11. A method for detecting the presence of E. coli O157:H7 in a sample, said sample comprising nucleic acids, said method comprising: (a) providing a reaction mixture comprising a suitable primer pair for amplification of a polynucleotide sequence comprising SEQ ID NO:13;(b) performing PCR amplification of said nucleic acids of said sample using the reaction mixture of step (a); and(c) detecting the amplification of step (b), whereby a positive detection of amplification indicates the presence of E. coli O157:H7 in the sample.

12. The method of claim 11, wherein the polynucleotide sequence of (a) consists of SEQ ID NO:13.

13. The method of claim 11, wherein said primer pair for amplification of SEQ ID NO:13 is selected from group consisting of primer pair SEQ ID NO:1 and SEQ ID NO:2, primer pair SEQ ID NO:3 and SEQ ID NO:4, primer pair SEQ ID NO:5 and SEQ ID NO:6, primer pair SEQ ID NO:7 and SEQ ID NO:8, and a combination thereof.

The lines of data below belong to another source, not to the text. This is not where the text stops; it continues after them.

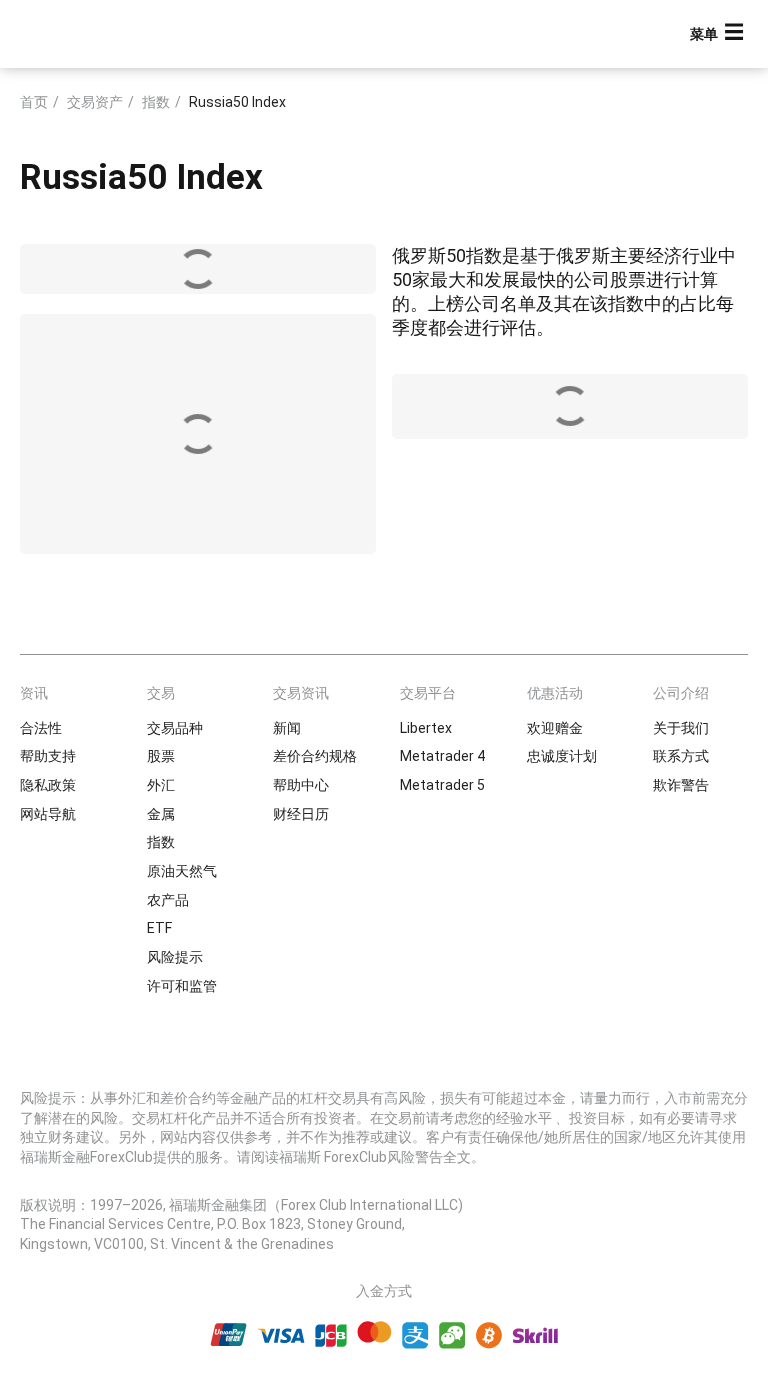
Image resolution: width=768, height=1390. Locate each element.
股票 (161, 756)
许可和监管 (182, 986)
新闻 (287, 728)
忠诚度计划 (562, 756)
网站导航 (48, 814)
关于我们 (681, 728)
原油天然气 (182, 871)
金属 (161, 814)
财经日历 (301, 814)
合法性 (41, 728)
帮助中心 (301, 785)
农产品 (168, 900)
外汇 (161, 785)
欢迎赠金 (555, 728)
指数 (156, 102)
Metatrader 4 (442, 756)
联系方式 (681, 756)
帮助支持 (48, 756)
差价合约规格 (315, 756)
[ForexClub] (92, 34)
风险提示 (175, 957)
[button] (719, 34)
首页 (34, 102)
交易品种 (175, 728)
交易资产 (95, 102)
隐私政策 (48, 785)
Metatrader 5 (442, 785)
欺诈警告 (681, 785)
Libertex (426, 728)
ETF (159, 928)
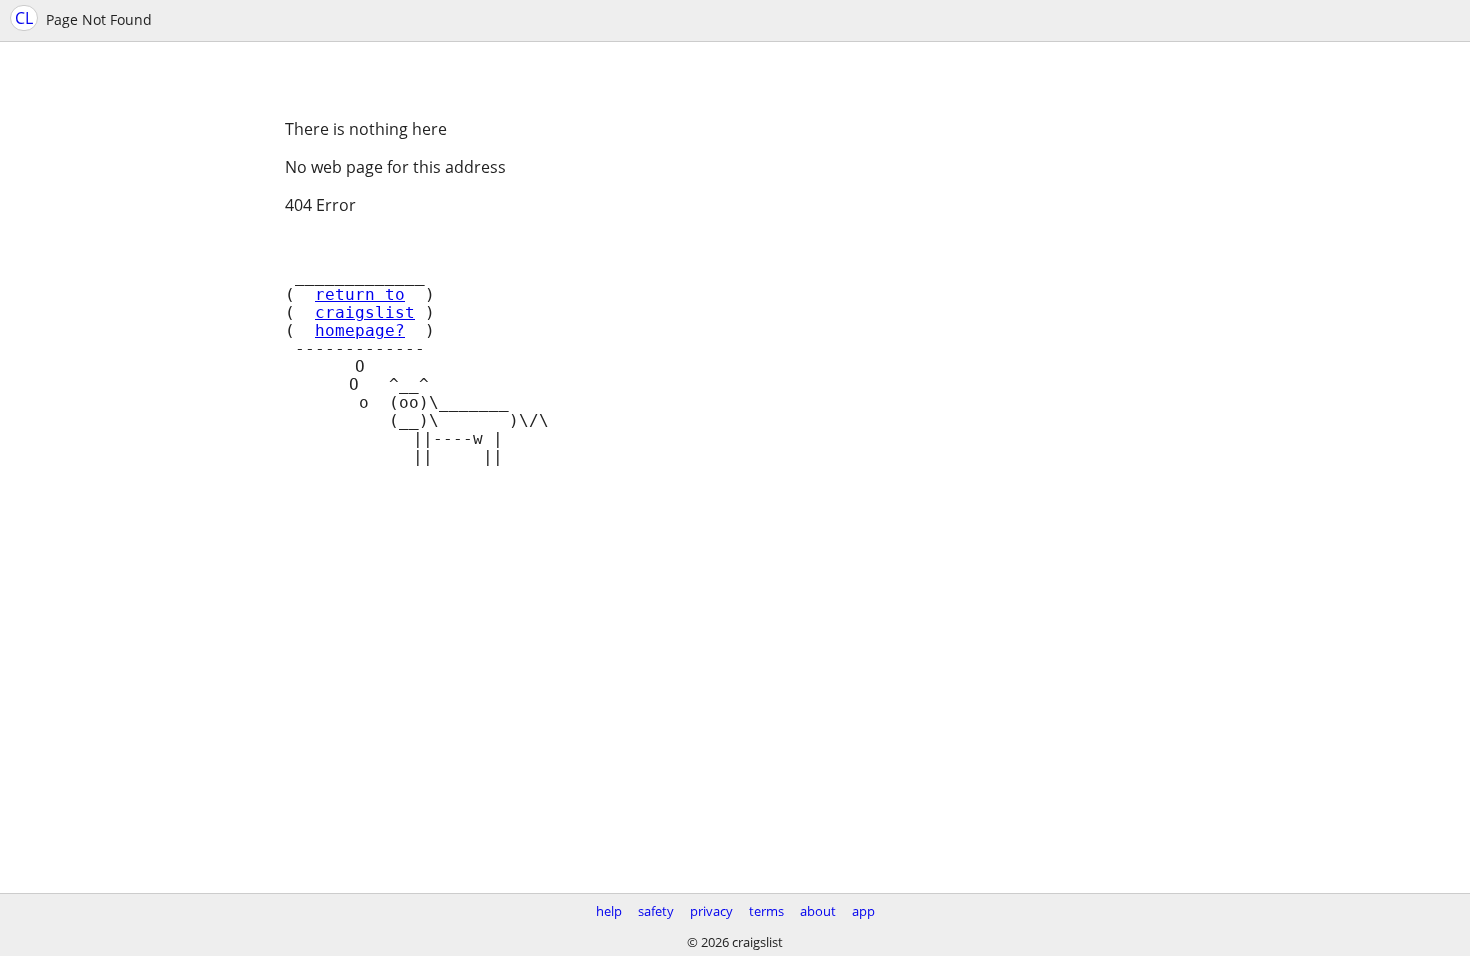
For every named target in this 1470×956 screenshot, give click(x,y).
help (609, 911)
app (863, 911)
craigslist (365, 313)
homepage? (360, 331)
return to (360, 295)
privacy (711, 911)
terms (766, 911)
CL (24, 18)
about (818, 911)
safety (656, 911)
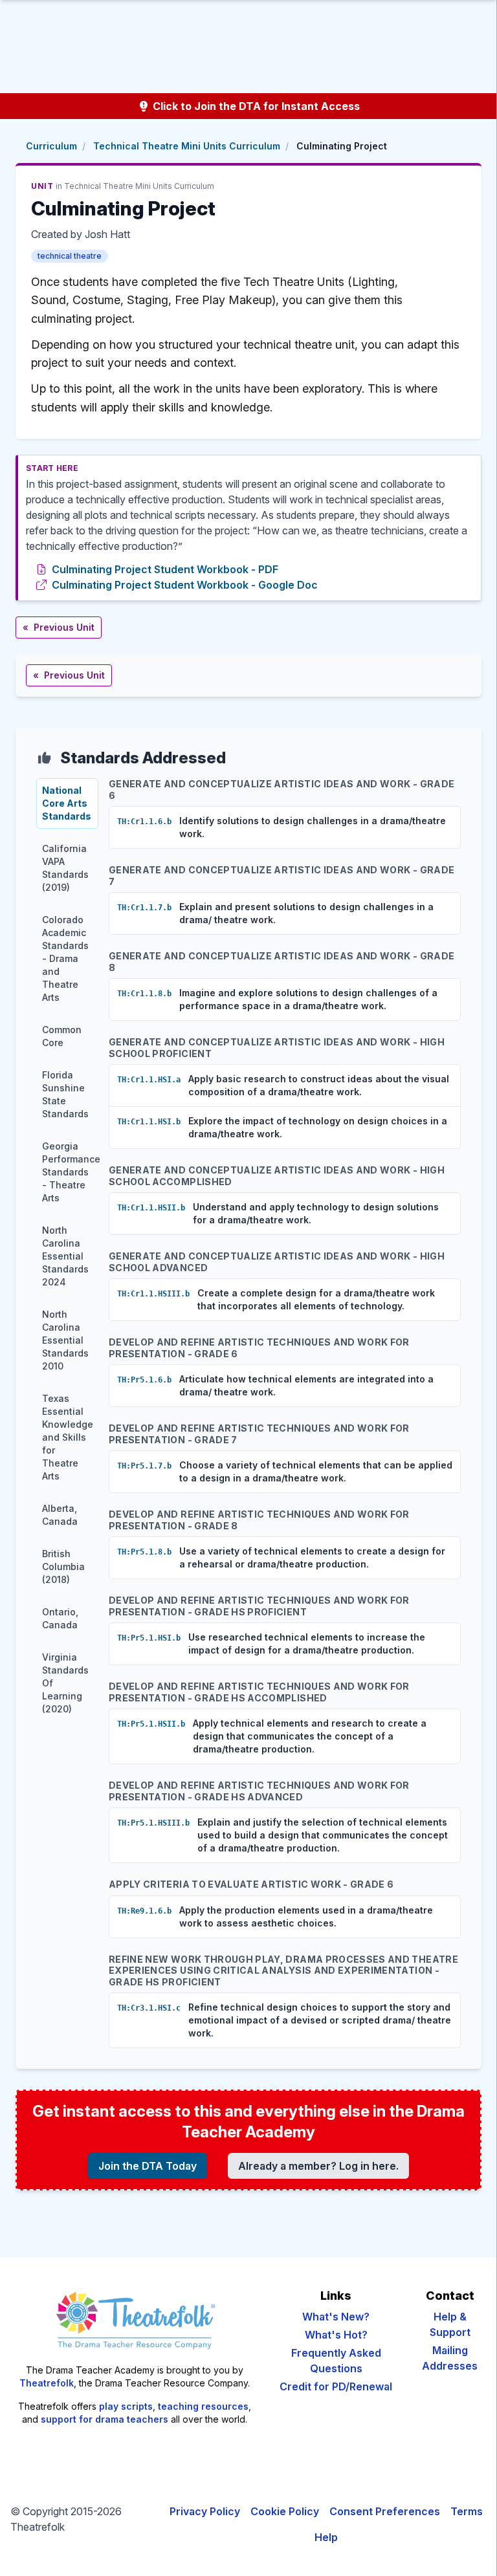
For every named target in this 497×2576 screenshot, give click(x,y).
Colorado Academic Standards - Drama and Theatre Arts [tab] (65, 958)
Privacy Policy (205, 2511)
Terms (466, 2511)
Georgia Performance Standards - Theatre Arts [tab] (70, 1172)
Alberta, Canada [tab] (60, 1515)
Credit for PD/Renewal (336, 2386)
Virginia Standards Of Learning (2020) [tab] (65, 1683)
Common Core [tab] (62, 1036)
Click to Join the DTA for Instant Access (255, 106)
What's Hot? (336, 2334)
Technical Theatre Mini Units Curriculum (186, 145)
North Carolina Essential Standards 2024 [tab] (65, 1256)
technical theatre (70, 256)
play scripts (126, 2406)
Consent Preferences (384, 2511)
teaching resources (203, 2406)
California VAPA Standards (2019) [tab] (65, 868)
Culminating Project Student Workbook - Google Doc (185, 584)
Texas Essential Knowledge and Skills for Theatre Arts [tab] (67, 1437)
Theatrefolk (46, 2382)
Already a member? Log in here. (318, 2165)
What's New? (336, 2316)
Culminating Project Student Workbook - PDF (165, 569)
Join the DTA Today (147, 2165)
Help (326, 2537)
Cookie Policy (284, 2511)
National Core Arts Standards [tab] (66, 803)
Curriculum (51, 145)
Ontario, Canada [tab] (60, 1618)
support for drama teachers (104, 2419)
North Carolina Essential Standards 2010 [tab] (65, 1340)
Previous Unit (58, 627)
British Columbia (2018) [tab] (63, 1566)
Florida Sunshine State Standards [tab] (65, 1094)
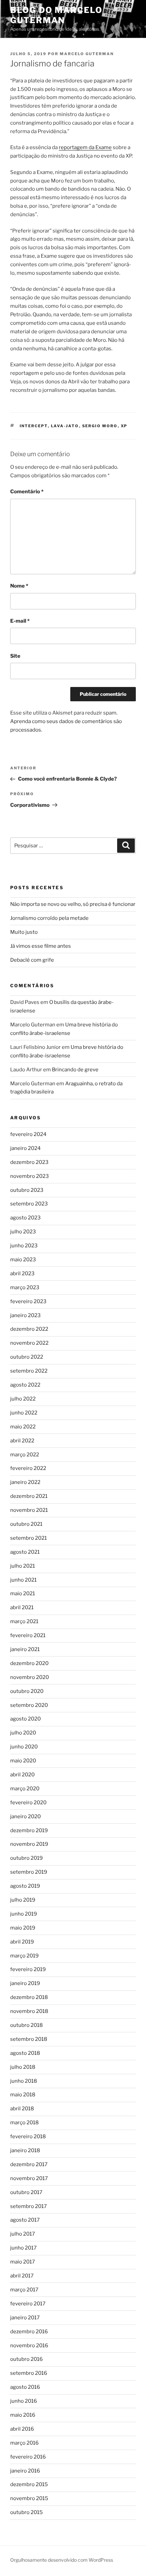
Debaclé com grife (32, 960)
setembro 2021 (28, 1538)
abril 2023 (22, 1273)
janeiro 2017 (25, 2318)
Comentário (26, 492)
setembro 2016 (28, 2373)
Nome (19, 586)
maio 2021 (22, 1593)
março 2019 (24, 1956)
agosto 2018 (25, 2053)
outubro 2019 (26, 1858)
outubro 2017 (26, 2192)
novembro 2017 (29, 2178)
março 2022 (24, 1455)
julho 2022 (23, 1399)
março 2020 (24, 1789)
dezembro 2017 (29, 2164)
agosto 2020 (25, 1719)
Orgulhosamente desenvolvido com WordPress (61, 2560)
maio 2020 (23, 1761)
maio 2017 (22, 2262)
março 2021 (24, 1621)
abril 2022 (22, 1441)
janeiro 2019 (25, 1983)
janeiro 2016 (25, 2471)
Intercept (34, 425)
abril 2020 (22, 1775)
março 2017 (24, 2290)
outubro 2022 (26, 1357)
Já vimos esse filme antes (40, 946)
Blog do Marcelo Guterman (56, 15)
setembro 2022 (29, 1371)
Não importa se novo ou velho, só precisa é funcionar (72, 904)
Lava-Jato (65, 425)
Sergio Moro (100, 425)
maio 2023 (23, 1260)
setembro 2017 (28, 2206)
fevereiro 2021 (27, 1635)
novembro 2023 (29, 1176)
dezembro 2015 (29, 2484)
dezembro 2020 (29, 1663)
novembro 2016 (29, 2345)
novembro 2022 (29, 1343)
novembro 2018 (29, 2011)
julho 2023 (23, 1232)
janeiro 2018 (25, 2150)
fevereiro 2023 (28, 1301)
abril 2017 (22, 2276)
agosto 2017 (25, 2220)
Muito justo (24, 932)
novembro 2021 (29, 1510)
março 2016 (24, 2443)
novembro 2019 (29, 1844)
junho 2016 (23, 2401)
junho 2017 (23, 2248)
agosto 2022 (25, 1385)
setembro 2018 (28, 2039)
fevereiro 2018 (28, 2136)
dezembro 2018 (29, 1997)
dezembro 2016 (29, 2332)
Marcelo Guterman (87, 53)
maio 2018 (22, 2095)
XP (124, 425)
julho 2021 (22, 1566)
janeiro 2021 (25, 1649)
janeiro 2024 (25, 1148)
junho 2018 (23, 2081)
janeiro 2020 (25, 1816)
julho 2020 (23, 1733)
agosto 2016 (25, 2387)
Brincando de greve (75, 1070)
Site (15, 656)
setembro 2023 (29, 1204)
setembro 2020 (29, 1705)
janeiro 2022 (25, 1482)
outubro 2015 (26, 2512)
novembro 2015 (29, 2498)
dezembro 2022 (29, 1329)
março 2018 (24, 2122)
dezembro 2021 (29, 1496)
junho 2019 (23, 1914)
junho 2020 (24, 1747)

14. The method of claim 11, wherein said reaction mixture further comprises a nucleic acid probe.

15. The method of claim 14, wherein said nucleic acid probe comprises SEQ ID NO:9, SEQ ID NO:10, SEQ ID NO:11, SEQ ID NO:12, or a combination thereof.

16. The method of claim 14, wherein said probe further comprises a detectable label and quenching molecule.

17. The method of claim 11, wherein the sample comprises a food sample or a water sample.